Budget plan may possibly have an effect on flood insurance
Policyholders as well as the federal government have shared the mapping costs for the past 15 years, as outlined by a Federal Emergency Management (FEMA) spokesperson, and the Consumer Federation of America issued an announcement saying that the proposed cuts would lead to higher insurance rates.
The $190 million loss would eventually cost homeowners in one of two ways, depending on how FEMA handles the challenge moving forward.
“The maps are a critical aspect of the flood insurance program – the basis for both actuarial rates for each structure in a flood plain and for the implementation of land use policies to assure that unwise construction does not occur in high-risk flood plains,” says J. Robert Hunter, CFA’s Director of Insurance and former Administrator of the NFIP.
Possible outcomes to a federal budget cut for flood mapping
The maps aren’t updated: As maps age, they become more inaccurate, in part because new construction changes the movement of rising water. Shortly after Hurricane Katrina, for example, FEMA issued 76 new maps in Jackson County, Mississippi, where the eye of the Hurricane came ashore, the Federation says. The average map replaced was 20 years old and 10 feet too low, which led individuals to build homes they thought were safe but were not.

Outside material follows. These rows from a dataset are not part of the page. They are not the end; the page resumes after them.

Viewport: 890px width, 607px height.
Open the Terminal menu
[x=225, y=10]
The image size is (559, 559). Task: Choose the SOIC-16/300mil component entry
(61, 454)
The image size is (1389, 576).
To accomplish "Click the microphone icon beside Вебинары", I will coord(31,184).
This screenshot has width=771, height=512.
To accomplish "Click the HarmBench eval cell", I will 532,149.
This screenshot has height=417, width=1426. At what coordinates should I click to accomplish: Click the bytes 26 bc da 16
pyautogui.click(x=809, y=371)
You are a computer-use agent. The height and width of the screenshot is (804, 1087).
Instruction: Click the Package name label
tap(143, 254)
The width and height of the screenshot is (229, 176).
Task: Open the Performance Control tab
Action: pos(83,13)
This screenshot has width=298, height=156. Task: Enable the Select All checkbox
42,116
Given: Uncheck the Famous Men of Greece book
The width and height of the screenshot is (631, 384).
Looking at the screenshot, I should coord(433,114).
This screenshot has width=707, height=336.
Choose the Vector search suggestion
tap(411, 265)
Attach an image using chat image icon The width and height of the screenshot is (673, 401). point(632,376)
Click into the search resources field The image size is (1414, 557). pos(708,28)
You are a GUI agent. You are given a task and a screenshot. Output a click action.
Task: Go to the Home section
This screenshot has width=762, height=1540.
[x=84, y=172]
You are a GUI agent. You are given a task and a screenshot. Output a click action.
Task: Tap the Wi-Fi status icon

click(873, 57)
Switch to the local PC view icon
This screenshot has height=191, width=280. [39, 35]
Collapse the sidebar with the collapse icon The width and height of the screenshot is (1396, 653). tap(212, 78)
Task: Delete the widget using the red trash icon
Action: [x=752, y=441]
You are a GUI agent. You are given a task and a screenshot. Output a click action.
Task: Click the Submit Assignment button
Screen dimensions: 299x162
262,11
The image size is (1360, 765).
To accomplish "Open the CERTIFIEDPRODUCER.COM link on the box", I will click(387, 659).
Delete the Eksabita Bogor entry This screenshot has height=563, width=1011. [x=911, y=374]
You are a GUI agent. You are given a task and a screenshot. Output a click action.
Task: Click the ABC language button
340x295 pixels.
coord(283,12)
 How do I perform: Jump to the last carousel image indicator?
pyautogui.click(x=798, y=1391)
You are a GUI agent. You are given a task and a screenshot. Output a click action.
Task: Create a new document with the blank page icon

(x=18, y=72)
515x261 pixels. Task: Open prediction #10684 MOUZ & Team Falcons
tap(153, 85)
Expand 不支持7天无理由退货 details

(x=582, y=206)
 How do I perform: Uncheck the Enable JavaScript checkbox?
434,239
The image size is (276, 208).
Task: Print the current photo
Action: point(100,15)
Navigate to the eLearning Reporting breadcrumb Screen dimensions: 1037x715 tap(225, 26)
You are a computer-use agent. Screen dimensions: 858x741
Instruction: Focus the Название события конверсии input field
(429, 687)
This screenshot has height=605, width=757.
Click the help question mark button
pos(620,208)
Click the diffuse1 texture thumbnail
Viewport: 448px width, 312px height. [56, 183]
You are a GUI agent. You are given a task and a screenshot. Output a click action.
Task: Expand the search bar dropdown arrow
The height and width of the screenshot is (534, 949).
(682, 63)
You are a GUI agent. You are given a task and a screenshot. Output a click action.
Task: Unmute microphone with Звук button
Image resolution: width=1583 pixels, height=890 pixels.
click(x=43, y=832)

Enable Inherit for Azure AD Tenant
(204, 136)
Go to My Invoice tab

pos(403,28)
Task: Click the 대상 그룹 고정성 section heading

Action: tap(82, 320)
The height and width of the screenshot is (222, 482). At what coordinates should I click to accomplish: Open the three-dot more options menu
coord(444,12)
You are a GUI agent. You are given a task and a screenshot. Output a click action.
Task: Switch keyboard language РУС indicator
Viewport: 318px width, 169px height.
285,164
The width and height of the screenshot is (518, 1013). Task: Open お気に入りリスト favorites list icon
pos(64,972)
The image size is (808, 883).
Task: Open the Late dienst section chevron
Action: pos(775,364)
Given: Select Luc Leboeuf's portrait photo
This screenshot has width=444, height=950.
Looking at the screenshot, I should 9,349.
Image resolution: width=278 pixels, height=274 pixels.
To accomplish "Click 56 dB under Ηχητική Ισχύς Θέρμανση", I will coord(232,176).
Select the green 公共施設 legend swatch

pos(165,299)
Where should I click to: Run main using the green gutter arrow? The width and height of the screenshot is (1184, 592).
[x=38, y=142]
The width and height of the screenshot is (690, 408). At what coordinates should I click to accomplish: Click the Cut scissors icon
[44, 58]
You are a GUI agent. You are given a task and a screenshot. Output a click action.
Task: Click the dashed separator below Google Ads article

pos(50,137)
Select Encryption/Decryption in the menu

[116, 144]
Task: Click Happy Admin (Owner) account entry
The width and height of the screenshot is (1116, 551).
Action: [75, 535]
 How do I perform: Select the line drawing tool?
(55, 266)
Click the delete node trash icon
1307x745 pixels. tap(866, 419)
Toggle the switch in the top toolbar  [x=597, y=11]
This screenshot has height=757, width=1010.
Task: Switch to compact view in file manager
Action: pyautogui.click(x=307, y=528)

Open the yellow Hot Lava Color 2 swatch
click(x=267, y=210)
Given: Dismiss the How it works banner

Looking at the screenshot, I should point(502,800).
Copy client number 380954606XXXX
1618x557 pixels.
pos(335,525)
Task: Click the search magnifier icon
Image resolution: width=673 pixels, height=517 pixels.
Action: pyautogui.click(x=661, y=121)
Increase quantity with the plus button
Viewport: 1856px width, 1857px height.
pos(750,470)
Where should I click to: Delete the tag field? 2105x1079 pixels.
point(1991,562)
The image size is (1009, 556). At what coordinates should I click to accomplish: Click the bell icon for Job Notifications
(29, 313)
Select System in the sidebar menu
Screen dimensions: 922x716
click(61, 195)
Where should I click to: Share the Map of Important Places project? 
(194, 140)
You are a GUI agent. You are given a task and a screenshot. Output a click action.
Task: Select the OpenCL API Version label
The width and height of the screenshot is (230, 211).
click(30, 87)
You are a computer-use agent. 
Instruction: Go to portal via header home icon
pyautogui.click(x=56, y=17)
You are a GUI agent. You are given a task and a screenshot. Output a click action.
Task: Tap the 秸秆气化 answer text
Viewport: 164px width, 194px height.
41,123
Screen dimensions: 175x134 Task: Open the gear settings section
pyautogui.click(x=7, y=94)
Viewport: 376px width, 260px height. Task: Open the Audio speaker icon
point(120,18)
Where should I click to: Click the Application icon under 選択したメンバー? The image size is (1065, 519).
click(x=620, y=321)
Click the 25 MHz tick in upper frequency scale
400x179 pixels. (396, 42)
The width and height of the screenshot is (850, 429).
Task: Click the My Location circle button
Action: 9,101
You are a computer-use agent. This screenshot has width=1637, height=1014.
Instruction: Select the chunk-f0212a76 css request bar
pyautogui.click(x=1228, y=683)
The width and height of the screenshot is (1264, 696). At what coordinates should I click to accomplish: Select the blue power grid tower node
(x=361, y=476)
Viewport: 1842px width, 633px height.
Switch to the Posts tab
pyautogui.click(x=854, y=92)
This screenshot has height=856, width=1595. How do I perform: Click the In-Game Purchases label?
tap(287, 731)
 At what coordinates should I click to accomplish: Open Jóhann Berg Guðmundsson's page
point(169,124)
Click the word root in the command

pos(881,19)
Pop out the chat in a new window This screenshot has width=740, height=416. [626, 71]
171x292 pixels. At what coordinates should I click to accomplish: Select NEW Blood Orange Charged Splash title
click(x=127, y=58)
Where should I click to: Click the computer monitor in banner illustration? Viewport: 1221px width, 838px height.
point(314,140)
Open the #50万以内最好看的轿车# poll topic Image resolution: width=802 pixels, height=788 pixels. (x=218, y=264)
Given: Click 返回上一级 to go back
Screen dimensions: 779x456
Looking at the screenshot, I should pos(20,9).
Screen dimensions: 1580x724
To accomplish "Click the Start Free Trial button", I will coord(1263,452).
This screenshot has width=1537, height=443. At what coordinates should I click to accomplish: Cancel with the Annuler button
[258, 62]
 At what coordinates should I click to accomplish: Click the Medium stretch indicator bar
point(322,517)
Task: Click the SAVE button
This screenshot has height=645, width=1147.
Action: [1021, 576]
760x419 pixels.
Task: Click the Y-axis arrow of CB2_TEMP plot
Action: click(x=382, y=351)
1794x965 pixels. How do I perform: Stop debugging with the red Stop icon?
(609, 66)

Additionally, it led some people who thought they lived beyond the high-risk area to think they were safe and never purchase flood insurance.
Mapping continues but consumers pay: If mapping continues without federal funding, flood insurance policy holders will likely be forced to pay the additional cost, the Consumer Federation says, that can “exacerbate the unaffordability problem that resulted in the pullback of several of the Biggert-Waters Act prices. Rates are also already surcharged to try to decrease or hold off more deficits – already an astonishing $24.6 billion.”